The Marshall Islands attended the Third Meeting of States Parties (3MSP) to the Treaty on the Prohibition of Nuclear Weapons (TPNW) in March 2025 as an observer. It argued that the Treaty’s provisions on victim assistance and environmental remediation are ‘inequitable’. ‘Some of the Treaty’s provisions, while noble, do not go far enough to address the very real and harmful impacts that people affected by nuclear weapons continue to live with on a daily basis,’ it claimed. It said that it would work with other States to try to amend the Treaty.1

‘Responsibility must remain with those who tested the weapons, not those who had testing forced [on] us. If the Marshall Islands is to join the TPNW, then Article 6 must better reflect where responsibilities remain,’ it said. ‘For there to be a truly effective abolition and elimination of nuclear weapons, then nuclear-weapon States must also join international ban efforts. The lack of participation by any nuclear-armed State in the Treaty continues to cause great concern for the Marshall Islands.’
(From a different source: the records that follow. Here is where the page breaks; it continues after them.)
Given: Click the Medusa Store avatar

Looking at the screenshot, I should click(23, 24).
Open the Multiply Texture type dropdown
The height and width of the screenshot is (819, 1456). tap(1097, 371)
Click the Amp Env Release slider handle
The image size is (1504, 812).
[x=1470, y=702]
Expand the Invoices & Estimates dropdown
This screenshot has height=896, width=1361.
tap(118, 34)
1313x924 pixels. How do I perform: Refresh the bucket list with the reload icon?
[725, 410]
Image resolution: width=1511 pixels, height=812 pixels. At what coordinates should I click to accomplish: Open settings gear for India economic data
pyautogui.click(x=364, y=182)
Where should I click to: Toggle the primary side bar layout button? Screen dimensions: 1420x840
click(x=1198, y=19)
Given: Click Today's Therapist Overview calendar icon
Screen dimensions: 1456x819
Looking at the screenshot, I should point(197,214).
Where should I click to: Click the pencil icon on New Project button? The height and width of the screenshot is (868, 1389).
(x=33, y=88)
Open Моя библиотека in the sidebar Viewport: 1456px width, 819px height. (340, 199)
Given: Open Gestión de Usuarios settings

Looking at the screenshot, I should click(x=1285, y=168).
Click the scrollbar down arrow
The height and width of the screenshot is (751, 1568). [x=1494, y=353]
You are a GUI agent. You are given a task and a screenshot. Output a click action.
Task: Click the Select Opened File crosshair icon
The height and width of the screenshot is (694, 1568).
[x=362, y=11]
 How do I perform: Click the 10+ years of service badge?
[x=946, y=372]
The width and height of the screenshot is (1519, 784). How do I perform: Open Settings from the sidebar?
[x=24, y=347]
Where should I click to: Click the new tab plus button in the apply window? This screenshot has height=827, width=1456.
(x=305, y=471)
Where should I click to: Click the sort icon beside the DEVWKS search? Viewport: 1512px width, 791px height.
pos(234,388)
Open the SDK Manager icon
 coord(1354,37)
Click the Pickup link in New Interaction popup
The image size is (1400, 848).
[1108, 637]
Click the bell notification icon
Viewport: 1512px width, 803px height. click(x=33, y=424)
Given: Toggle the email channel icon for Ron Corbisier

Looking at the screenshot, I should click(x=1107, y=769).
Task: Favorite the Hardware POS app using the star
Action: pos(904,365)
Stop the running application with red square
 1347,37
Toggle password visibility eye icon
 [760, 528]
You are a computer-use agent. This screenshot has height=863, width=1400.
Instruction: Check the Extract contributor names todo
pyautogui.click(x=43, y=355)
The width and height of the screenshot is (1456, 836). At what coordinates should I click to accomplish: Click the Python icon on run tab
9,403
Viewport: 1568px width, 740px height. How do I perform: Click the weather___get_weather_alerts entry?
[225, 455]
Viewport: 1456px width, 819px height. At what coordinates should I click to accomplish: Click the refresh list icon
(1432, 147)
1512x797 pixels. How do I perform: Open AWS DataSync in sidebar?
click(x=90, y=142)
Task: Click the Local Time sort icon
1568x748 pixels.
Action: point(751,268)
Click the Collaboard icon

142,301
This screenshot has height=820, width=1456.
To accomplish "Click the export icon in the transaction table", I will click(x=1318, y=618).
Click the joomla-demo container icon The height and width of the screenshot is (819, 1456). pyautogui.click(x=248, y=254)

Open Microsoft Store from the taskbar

In the general debate of the 80th session of the UN General Assembly in September 2025, the President of the Marshall Islands, Hilda Heine, said that the legacy of the 67 atmospheric nuclear tests conducted on its territory by the United States poses ‘profound contemporary challenges’. She said that ‘significant disagreement remains’ between the Marshall Islands and the United States, in relation to the testing legacy. ‘Our communities seek justice, a clean environment, and safe return to their homes,’ she said.2

In March 2024, President Heine said in an interview that her country remained supportive of the TPNW ‘because it’s good for the world’, but it was not yet in a position to ratify it because it ‘does not go far enough to address the impacts of nuclear weapons’.3

In 2023, the United States and the Marshall Islands signed a renewed 20-year ‘compact of free association’, under which the United States will continue to provide for the Marshall Islands’ defence. It entered into force in 2024.4

The US military regularly tests nuclear-capable intercontinental ballistic missiles on the territory of the Marshall Islands, at Kwajalein Atoll—a practice considered incompatible with the TPNW’s prohibition on the development and possession of nuclear weapons. Such tests continued in 2025. According to the US military, their purpose is to demonstrate that the US ‘nuclear deterrent is safe, secure, reliable and effective’.5

Recommendations

  • The Marshall Islands should urgently adhere to the TPNW. Until it is in a position to do so, it should welcome the TPNW as a valuable component in the global disarmament and non-proliferation architecture, work with the Treaty's states parties on practical steps towards disarmament, and attend the meetings of states parties as an observer.

  • The Marshall Islands should request that the United States cease testing of nuclear-capable missiles at Kwajalein Atoll.

  • The Marshall Islands should adhere to the Rarotonga nuclear-weapon-free zone (NWFZ) treaty.